Although releasing the tendon can allow the toe to straighten, release of the contracted joint capsule often is necessary as well. In many cases, the FHL tendon transfer is used in combination with other procedures to correct other foot deformities.

Recovery

Typically, the foot is splinted for 10-14 days while the incision heals. At that point, stitches are removed and a walking boot is worn for four weeks. During that time weight bearing in the boot may be allowed. If there are other procedures performed at the same time, weight bearing may be delayed and a cast may be necessary. Swelling can persist for several months.

Risks and Complications

All surgeries come with possible complications, including the risks associated with anesthesia, infection, damage to nerves and blood vessels, and bleeding or blood clots.

Complications specific to the tendon transfer include loss of fixation of the transfer and/or recurrence of the deformity. Stiffness at the big toe MTP joint also can be a problem.

FAQs

I have an ulcer on my big toe. Can I still have surgery?

While not ideal, some ulcers may not be a barrier to surgery, especially since an FHL tendon transfer usually helps with ulcer healing.

What is a flexor hallucis longus to peroneus brevis transfer?

Flexor Hallucis Longus

The flexor hallucis longus (FHL) is the primary flexor muscle of the big toe. It originates at the back of the leg, transitions into a long tendon as it enters the foot and attaches on the bottom of the big toe.

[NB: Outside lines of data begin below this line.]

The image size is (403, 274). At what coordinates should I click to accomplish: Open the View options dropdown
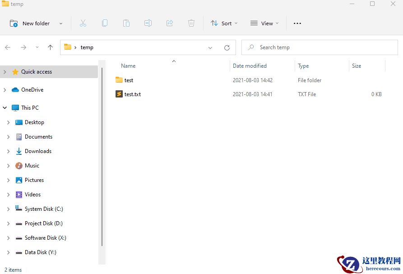[x=264, y=23]
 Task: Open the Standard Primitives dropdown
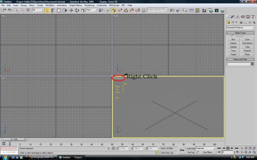pyautogui.click(x=240, y=28)
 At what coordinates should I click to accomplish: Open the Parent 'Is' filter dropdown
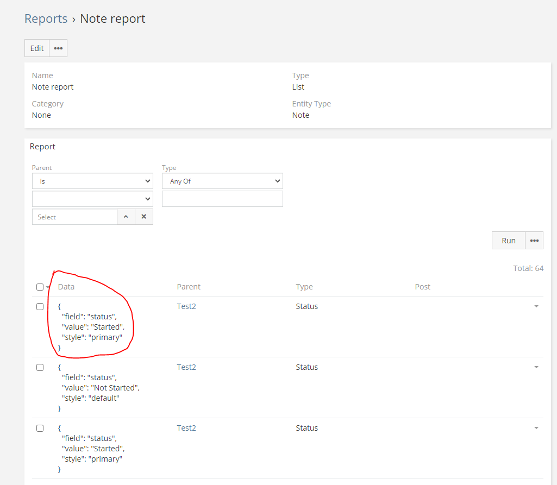coord(92,181)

The peroneus brevis (PB) muscle starts in the leg and continues along the outside of the ankle. It then takes a sharp turn and ends on the outside of the foot. The peroneus brevis works with the peroneus longus (PL) to turn the ankle and foot outward.

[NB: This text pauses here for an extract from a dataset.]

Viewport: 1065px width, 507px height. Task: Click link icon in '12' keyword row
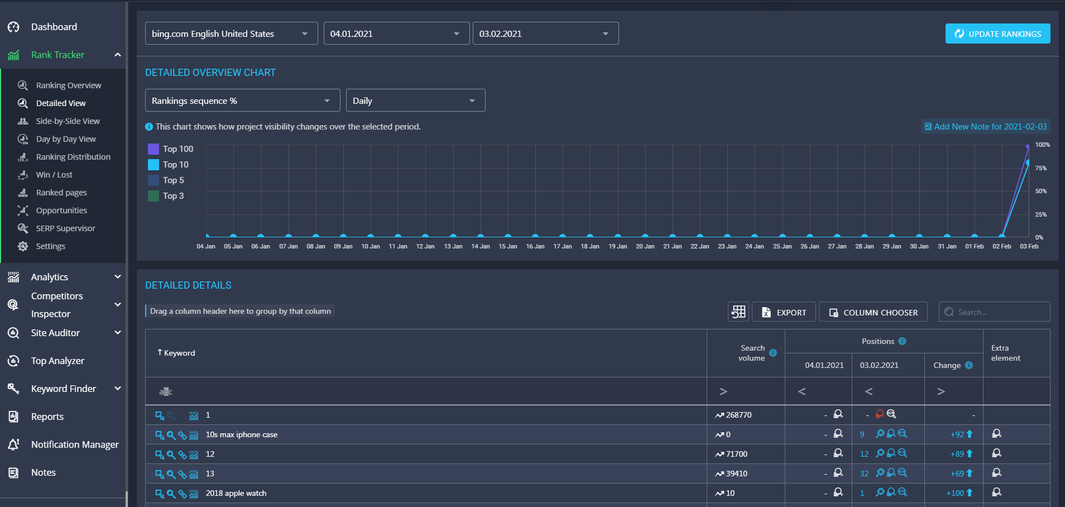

The FHL to PB tendon transfer is a surgery to improve the function of the foot. The FHL is passed behind the ankle to the outside of the foot to either assist or replace the damaged PB tendon.

The goal of this surgery is to restore the power of the ankle and foot to turn outward, which is required for cutting and turning movement.

Diagnosis

Repeat ankle sprains can lead to peroneal tendon tears. If left untreated, the tendon may be irreparable, requiring a tendon transfer. Nerve disorders with poor muscle function (often seen in the cavus foot) also may require a tendon transfer.

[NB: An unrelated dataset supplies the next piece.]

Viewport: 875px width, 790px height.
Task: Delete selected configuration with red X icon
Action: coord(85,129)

Patients with active infection should not have this surgery. Vascular disease, poorly controlled diabetes, or heavy smoking also can be reasons to not have this surgery.

Treatment

An incision is made over the course of the PB around the outside of the ankle. The PB is examined carefully and any degenerative portion is removed. A second incision is made on the inside of the foot and the FHL is identified and pulled from the inside of the foot to the outside of the foot where the PB inserts. The FHL can be directly attached with a screw or suture to the bone where the PB inserts. After the tendon transfer, the wound is closed with sutures.

Recovery

Recovery varies from patient to patient. Six to eight weeks of rest may be needed and is dependent on associated procedures. This is followed by physical therapy and gradual return to activity. Return to full function may take up to a year.

Risks and Complications

All surgeries come with possible complications, including the risks associated with anesthesia, infection, damage to nerves and blood vessels, and bleeding or blood clots. With this procedure there also is the risk of continued PB problems, persistent weakness and scarring.

FAQs

What happens to my big toe if you are transferring the FHL?

Full toe function will not be lost because there is another tendon that attaches to the great toe to help flex it. Following transfer, it is expected that the patient will lose some strength of the great toe. Despite this, patients are satisfied with their toe function.

What outcome can I expect from this procedure?

Isolated tendon transfer has shown good results. However, outcomes are difficult to predict as the procedure is often performed with other procedures, such as correction of a cavus foot.